A mighty man, this Lutts. At seventy-six he stood six feet seven inches—straight as an arrow; a seasoned ball-bearing pyramid of big bones, mounted with iron-fibered muscles; and a drop of chilled steel for a fighting heart. In the premises of peace, this same heart swelled up to proportions of compassion and generosity that named him father of all the community north of Hellsfork—a man who never failed his people; one to whom they hurried with their woes when they needed material help, succor, sympathy and protection.
From this height, the old man fondly turned his eyes downward toward the clearing that now held his sacred treasure—a log church. There, high up toward heaven, in the profundity of his loneness, only God knew this somber, silent man's thoughts—this feud-hunted, law-hounded man whose soul brimmed with his own religion; whose being was wrapped about with that which he took for the right; whose heart spurned all that he thought wrong.
His so-called bandit-spirit was insulated with the convictions of his own peculiar faith. His every utterance and deed were tempered with the tenets of a unique creed handed down by his mountain fore-fathers. In his heart there murmured a runic cadence, the language of which was only interpreted by the omnipotent, all-merciful Over-soul.
Why the menacing hand of an outer world was lifted against him was a problem he had long since despaired of solving. Fondly now he gazed down toward the spot where the new cedar clapboards of the meeting-house shimmered like a disk of true gold beneath the moon's whiteness; beckoning to him with an insistence that stirred his stoic heart to its depths.

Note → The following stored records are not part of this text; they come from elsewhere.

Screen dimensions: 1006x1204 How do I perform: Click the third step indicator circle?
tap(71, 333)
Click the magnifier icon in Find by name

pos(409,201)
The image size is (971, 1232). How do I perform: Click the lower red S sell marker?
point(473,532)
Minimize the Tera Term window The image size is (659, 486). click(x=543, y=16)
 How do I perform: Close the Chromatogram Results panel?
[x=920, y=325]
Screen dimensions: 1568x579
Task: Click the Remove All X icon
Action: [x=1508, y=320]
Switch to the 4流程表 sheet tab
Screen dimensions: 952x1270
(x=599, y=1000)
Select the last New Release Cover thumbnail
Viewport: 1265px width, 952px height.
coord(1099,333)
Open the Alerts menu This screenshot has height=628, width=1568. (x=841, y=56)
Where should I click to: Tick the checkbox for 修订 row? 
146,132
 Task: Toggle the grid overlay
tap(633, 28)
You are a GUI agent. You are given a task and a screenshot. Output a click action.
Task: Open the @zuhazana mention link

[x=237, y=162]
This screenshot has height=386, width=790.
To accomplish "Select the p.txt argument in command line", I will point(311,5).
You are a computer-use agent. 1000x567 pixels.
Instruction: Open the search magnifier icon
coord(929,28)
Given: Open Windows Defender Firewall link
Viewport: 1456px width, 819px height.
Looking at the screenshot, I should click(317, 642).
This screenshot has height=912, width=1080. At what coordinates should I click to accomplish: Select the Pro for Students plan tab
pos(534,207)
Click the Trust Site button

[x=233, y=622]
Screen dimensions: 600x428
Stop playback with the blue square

A tender look softened the old man's opaque mask-like features, as fumbling in his shirt-pocket and bringing forth a worn tintype picture of a woman, swathed in buckskin, he held it to the moon's rays and for a full minute peered tenderly at the kindly pictured eyes and smiling lips. Then, clasping the tintype reverently between his two mighty hands, he leaned against the natural buttress at his back, and his great head, crowned with its hoary white mane, was bowed down.
"To-morry—to-morry," he whispered, and he knew that the picture smiled forgivingly and happily back to him.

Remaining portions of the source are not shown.